There is some seasonality. It’s - I’m going to say fourth quarter and maybe primarily driven by California, California taxes, property taxes are due. And so as you know the - those warehouse deposits are overwhelmingly funds held from escrow funds from servicers which people escrow their insurance payments and they escrow their tax payments.

But as you get one particular state that is skews heavily for their overall. I think there are due in November. I'm not a California resident. So you're going to see a dip whereby the servicer is writing a check drawn on us to the state or to the relevant counties they are coming in. So yeah, there is a piece with that.

D
David Chiaverini
Wedbush Security

And then shifting to the resi mortgage portfolio that you're keeping. Just want to clarify that what you are keeping historically and continues to be Jumbo and non-QM?

D
Dale Gibbons
CFO

Yes, it does. I mean so again, the trade that we’re making is we're willing to give up liquidity for yield and strong asset quality. So, we're going to compromise in a queue. But if we can get - if we can give up some liquidity to get a better return we'll do that. So what I mean by that is say you have a non-qualified mortgage something that isn’t salable to the GSCs. It’s going to trade at a lower price a higher yield. Something that is jumbo is going to trade a lower price higher yield.
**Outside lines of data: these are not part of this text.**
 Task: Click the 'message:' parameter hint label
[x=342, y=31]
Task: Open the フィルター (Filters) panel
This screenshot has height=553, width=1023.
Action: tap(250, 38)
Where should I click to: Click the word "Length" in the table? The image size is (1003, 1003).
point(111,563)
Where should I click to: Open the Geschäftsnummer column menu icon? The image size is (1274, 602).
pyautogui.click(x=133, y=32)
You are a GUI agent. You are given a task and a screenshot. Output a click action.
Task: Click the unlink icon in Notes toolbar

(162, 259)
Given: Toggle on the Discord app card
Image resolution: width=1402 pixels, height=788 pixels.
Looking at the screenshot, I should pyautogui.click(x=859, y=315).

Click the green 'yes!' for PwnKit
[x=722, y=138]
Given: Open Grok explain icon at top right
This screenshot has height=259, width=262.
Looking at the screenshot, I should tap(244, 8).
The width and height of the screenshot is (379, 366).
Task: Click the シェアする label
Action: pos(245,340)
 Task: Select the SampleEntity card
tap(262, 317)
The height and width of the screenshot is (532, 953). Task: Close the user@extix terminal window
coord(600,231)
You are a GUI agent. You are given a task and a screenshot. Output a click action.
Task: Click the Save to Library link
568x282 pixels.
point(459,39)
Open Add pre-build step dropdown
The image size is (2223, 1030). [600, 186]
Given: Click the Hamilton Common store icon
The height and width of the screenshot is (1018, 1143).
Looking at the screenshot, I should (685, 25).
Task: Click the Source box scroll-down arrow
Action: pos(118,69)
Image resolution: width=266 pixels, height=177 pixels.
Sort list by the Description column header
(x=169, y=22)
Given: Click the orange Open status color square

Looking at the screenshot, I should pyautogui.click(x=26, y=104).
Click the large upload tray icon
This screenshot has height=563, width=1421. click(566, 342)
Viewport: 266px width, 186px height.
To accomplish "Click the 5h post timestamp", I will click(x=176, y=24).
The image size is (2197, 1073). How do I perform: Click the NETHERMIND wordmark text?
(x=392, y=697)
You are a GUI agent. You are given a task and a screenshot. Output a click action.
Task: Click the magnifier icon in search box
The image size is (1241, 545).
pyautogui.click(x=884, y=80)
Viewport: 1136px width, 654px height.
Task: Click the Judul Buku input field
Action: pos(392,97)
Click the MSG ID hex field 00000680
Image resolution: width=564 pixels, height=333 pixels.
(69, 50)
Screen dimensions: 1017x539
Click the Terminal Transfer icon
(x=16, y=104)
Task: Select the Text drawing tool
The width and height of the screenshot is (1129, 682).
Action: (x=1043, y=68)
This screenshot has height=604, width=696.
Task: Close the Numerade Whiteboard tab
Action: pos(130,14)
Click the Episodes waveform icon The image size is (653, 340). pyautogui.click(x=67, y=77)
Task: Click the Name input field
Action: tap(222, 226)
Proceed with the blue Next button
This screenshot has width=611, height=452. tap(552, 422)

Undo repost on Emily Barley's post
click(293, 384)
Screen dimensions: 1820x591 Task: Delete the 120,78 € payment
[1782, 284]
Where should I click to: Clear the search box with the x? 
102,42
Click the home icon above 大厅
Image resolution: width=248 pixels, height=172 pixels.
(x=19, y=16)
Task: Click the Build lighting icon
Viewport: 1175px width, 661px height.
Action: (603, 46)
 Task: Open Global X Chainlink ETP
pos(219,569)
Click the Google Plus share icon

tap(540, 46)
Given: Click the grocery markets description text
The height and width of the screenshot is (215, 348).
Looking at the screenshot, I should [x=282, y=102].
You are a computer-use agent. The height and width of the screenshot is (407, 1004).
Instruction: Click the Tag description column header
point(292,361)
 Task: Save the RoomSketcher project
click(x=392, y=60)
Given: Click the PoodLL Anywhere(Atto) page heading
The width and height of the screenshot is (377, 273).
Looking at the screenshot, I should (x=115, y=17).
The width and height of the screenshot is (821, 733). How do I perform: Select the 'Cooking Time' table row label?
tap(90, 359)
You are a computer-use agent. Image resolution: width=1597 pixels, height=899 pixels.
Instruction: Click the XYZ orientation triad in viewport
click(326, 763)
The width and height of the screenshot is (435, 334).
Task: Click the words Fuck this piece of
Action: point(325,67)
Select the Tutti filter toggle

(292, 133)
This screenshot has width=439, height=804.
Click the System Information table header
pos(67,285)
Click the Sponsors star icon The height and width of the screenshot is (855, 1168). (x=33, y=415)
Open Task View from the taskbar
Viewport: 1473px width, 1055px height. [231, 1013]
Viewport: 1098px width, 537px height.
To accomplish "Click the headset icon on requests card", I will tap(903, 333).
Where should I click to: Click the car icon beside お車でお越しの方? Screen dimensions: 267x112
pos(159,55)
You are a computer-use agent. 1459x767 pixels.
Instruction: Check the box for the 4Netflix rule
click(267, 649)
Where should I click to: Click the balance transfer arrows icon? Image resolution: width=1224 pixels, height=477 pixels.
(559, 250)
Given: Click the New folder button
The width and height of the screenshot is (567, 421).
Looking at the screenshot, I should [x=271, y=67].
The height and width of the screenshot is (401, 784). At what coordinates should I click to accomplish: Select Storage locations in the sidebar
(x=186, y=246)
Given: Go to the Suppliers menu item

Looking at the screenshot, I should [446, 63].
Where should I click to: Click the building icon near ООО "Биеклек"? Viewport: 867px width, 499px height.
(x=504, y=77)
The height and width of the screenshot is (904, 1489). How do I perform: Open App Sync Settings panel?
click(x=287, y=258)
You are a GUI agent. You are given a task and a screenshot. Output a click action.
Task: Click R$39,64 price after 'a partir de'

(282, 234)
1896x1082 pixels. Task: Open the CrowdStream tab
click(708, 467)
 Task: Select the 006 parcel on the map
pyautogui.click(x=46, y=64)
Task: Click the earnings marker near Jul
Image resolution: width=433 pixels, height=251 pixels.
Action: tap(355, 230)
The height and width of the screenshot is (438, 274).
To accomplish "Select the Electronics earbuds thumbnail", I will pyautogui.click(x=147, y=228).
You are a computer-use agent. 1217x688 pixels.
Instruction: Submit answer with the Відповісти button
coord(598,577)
So we have - these are about 65% loan trade at lower price, higher yield. So we have these are at about 65% loan-to-value loans. The debt-to-income is in the mid-30s. The FICO scores are 760, so we think it's pretty good quality stuff. But because it's not saleable, it trades - it trades at a lower price, and that - and we're like, oh gosh, we can handle that.

We want to put it on our balance sheet on kind of going forward. Just maybe note that - just because it's not liquid to the GSE, it doesn't mean it's not liquid to us. So for example, all of these loans we can pledge on our federal home loan bank line, and they give us advances on them. And it wouldn't be difficult at all even if you wanted to - to securitize these loans and sell them to private investors.

Operator

We don't have any further questions.

K
Ken Vecchione
President and CEO

Okay. Just wanted to thank you all for attending the phone call and we look forward to speaking to you in a couple of months from now. Thanks again, everyone.

Operator

Ladies and gentlemen, this concludes today's conference call. Thank you all for participating. You may now disconnect.